§ **Source data**
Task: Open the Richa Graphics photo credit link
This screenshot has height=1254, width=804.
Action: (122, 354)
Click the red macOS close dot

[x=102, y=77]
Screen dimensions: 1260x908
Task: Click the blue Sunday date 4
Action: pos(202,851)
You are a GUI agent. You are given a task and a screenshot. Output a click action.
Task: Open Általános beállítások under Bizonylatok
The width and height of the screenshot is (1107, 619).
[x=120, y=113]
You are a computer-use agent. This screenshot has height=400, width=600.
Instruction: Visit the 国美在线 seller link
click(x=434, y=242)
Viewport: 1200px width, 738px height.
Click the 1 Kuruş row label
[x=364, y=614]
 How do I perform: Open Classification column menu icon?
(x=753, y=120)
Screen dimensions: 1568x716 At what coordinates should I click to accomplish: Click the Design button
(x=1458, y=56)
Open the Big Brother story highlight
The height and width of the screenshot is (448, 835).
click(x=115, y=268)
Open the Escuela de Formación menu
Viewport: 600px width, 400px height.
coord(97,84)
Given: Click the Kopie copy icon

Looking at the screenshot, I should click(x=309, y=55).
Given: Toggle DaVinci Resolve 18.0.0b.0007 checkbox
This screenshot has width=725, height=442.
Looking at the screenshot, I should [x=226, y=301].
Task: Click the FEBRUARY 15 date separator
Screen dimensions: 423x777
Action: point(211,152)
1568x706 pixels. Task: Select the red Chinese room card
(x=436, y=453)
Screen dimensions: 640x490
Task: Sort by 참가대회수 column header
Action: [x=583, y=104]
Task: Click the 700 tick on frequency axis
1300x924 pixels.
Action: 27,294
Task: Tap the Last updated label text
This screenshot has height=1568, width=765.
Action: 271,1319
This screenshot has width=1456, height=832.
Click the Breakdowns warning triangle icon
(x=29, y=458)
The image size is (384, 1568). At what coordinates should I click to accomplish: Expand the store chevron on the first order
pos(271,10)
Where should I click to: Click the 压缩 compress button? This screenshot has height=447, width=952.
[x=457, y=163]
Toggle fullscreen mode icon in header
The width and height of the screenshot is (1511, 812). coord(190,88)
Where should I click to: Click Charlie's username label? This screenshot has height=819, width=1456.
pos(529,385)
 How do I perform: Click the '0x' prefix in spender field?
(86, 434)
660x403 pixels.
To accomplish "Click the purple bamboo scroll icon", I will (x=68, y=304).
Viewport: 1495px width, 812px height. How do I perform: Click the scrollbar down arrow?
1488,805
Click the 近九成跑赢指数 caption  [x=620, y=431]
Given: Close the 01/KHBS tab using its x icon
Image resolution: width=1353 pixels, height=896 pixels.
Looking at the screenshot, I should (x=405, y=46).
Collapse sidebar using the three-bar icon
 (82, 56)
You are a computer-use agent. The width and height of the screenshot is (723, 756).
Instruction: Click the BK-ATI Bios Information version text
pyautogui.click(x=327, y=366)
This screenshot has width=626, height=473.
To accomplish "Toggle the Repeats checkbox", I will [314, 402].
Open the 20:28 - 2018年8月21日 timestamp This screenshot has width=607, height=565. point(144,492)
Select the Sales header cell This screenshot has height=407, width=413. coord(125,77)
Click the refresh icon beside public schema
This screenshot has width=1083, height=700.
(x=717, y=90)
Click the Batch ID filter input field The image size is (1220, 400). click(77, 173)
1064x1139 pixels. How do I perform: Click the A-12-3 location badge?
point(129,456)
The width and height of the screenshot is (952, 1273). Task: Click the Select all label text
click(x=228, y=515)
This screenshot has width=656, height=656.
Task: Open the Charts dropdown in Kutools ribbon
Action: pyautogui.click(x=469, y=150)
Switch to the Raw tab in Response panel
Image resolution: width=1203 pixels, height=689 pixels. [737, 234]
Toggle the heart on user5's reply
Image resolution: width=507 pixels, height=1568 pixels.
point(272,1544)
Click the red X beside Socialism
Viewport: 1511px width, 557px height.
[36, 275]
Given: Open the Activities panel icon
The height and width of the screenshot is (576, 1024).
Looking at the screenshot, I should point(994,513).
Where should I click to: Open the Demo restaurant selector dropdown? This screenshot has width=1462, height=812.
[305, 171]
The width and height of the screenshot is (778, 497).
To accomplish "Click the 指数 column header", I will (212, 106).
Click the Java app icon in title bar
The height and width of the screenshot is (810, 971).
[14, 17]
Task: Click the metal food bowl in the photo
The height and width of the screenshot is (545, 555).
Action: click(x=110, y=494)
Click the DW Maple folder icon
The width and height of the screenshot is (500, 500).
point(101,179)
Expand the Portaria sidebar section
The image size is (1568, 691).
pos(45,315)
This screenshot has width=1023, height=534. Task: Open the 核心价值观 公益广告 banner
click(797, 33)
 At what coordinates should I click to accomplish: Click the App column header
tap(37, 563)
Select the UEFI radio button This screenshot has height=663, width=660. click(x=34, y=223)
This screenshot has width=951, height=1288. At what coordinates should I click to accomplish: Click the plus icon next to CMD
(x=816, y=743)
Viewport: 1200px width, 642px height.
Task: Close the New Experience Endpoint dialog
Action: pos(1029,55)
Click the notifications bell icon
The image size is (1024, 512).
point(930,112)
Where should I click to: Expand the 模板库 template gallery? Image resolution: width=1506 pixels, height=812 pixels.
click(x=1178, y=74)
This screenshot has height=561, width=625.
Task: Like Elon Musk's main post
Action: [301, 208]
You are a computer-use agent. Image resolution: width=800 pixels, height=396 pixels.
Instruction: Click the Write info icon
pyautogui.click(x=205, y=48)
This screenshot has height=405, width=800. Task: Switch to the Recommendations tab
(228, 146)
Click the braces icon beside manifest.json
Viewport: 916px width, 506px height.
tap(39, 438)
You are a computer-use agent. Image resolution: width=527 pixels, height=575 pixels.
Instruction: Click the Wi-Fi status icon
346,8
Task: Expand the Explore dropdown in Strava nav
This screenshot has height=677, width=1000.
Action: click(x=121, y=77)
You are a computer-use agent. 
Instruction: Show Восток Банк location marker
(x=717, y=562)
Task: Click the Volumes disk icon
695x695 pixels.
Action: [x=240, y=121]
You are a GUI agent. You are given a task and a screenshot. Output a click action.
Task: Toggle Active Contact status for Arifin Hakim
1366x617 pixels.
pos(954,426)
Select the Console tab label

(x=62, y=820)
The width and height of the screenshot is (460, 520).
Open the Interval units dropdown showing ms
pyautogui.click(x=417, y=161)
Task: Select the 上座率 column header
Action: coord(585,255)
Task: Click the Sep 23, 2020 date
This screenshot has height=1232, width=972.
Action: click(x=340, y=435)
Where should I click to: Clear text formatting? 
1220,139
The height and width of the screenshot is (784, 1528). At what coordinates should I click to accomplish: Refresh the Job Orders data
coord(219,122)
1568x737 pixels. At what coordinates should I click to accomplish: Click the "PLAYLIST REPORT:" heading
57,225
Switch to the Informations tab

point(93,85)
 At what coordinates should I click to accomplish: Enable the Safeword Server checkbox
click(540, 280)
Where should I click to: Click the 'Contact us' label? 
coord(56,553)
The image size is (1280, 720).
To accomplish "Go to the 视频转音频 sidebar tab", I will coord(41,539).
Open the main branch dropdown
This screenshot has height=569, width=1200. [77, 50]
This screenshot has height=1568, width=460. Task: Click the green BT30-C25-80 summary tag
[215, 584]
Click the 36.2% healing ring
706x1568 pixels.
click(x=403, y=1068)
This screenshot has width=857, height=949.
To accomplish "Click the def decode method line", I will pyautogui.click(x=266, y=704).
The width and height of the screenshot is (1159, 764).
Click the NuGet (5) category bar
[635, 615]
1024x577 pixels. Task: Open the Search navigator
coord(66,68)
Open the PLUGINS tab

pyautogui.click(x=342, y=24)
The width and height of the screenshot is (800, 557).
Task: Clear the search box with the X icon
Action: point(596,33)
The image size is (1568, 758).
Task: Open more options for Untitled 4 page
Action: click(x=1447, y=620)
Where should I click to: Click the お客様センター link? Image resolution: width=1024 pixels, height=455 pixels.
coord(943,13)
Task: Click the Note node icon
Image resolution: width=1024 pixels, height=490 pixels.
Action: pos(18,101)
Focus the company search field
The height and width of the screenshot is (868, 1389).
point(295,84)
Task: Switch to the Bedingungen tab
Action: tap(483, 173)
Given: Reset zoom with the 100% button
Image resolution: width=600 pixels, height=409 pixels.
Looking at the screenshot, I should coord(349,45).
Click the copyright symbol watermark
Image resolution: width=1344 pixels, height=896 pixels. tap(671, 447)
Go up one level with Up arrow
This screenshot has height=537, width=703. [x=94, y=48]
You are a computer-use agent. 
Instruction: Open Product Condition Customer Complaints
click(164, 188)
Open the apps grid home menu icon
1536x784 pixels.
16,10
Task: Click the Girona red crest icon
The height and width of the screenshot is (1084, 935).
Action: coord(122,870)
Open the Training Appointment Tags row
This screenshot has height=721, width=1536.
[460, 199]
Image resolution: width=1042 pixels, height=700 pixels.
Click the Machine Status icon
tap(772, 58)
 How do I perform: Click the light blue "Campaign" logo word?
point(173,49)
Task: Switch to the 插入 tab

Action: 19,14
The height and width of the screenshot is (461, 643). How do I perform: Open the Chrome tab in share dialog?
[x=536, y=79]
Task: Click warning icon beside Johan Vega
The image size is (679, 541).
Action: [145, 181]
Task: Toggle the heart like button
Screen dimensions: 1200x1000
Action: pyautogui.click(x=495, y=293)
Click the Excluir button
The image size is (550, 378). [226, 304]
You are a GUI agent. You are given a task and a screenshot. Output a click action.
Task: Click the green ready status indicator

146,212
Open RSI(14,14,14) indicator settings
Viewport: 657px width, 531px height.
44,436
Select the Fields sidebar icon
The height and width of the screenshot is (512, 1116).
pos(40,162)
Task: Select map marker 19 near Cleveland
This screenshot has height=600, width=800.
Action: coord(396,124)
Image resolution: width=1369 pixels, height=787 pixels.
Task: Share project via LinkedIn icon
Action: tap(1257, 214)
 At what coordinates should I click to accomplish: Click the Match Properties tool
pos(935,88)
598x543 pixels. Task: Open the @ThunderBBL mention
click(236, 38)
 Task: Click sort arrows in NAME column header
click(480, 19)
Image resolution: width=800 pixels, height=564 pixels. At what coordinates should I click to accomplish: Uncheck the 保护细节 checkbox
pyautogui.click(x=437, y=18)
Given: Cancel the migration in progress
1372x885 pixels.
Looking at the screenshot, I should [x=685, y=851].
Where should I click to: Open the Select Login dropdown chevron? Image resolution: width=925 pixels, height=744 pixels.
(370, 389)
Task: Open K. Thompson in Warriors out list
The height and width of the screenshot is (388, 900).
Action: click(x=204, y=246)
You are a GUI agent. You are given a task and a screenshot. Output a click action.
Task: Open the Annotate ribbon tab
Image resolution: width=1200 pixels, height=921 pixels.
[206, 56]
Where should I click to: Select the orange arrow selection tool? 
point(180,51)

§ **Instructions for the task**
After identifying the lines above that contain "photo", copy each one.

§ **Task output**
Task: Open the Richa Graphics photo credit link
Task: Click the metal food bowl in the photo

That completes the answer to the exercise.